#### [What you need to do]
Below are the records; print exactly the lines from the one with "Click the blue Allow button" through the last, both included, and leave the pictures out.

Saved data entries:
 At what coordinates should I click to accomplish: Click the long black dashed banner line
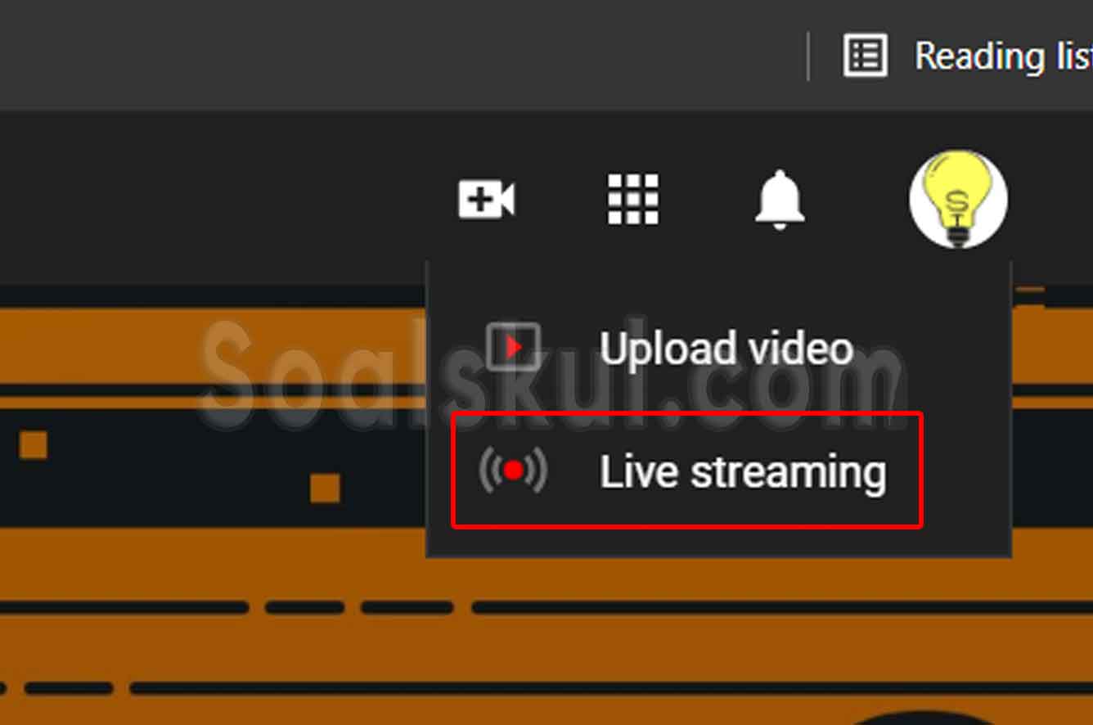click(782, 608)
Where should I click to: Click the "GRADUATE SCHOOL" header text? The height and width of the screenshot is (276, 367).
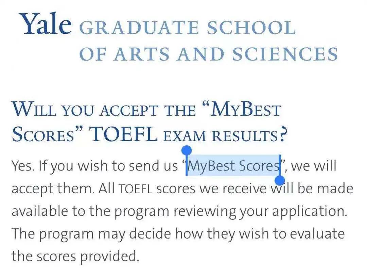(x=187, y=28)
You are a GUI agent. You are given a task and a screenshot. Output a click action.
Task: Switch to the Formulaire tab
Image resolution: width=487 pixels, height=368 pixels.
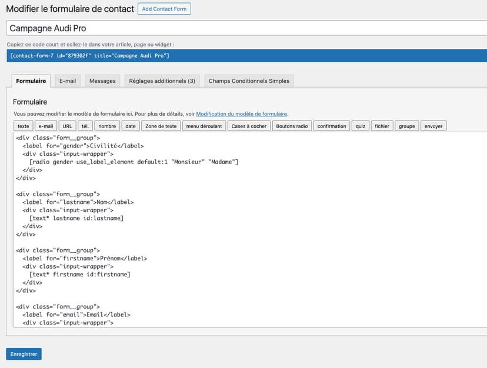pyautogui.click(x=31, y=81)
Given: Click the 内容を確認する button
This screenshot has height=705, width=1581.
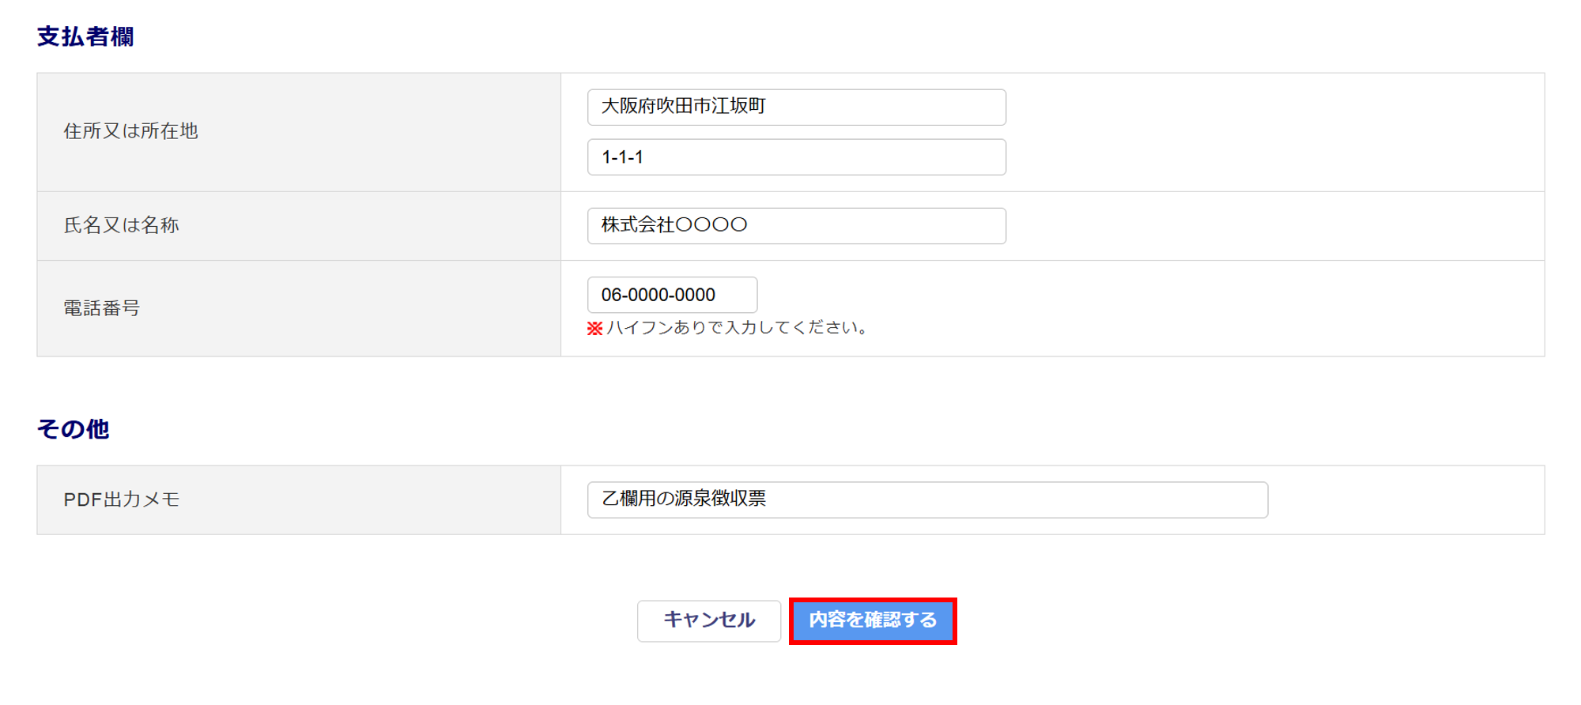Looking at the screenshot, I should coord(873,620).
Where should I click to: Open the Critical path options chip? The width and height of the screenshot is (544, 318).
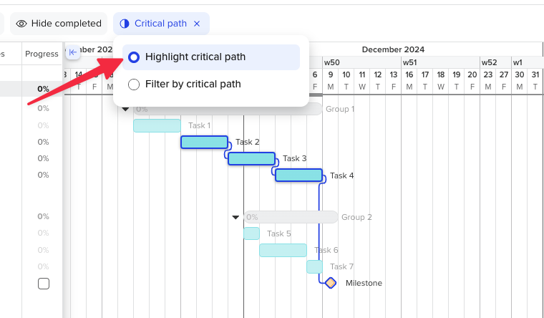click(x=160, y=24)
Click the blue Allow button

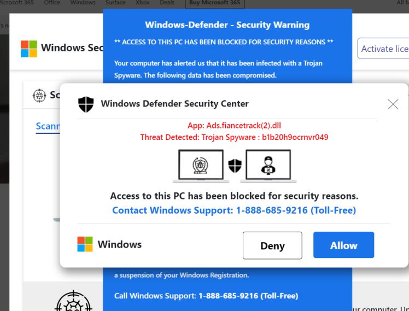[x=343, y=245]
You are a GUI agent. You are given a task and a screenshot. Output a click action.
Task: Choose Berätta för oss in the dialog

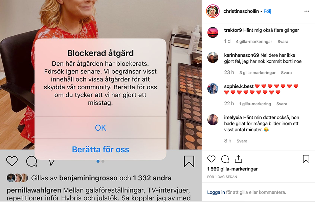pos(100,149)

#### [Task response]
Click the blue Allow button

[x=343, y=245]
You are a GUI agent. You are given a task and a screenshot. Output a click action.
Task: Choose Berätta för oss in the dialog

pos(100,149)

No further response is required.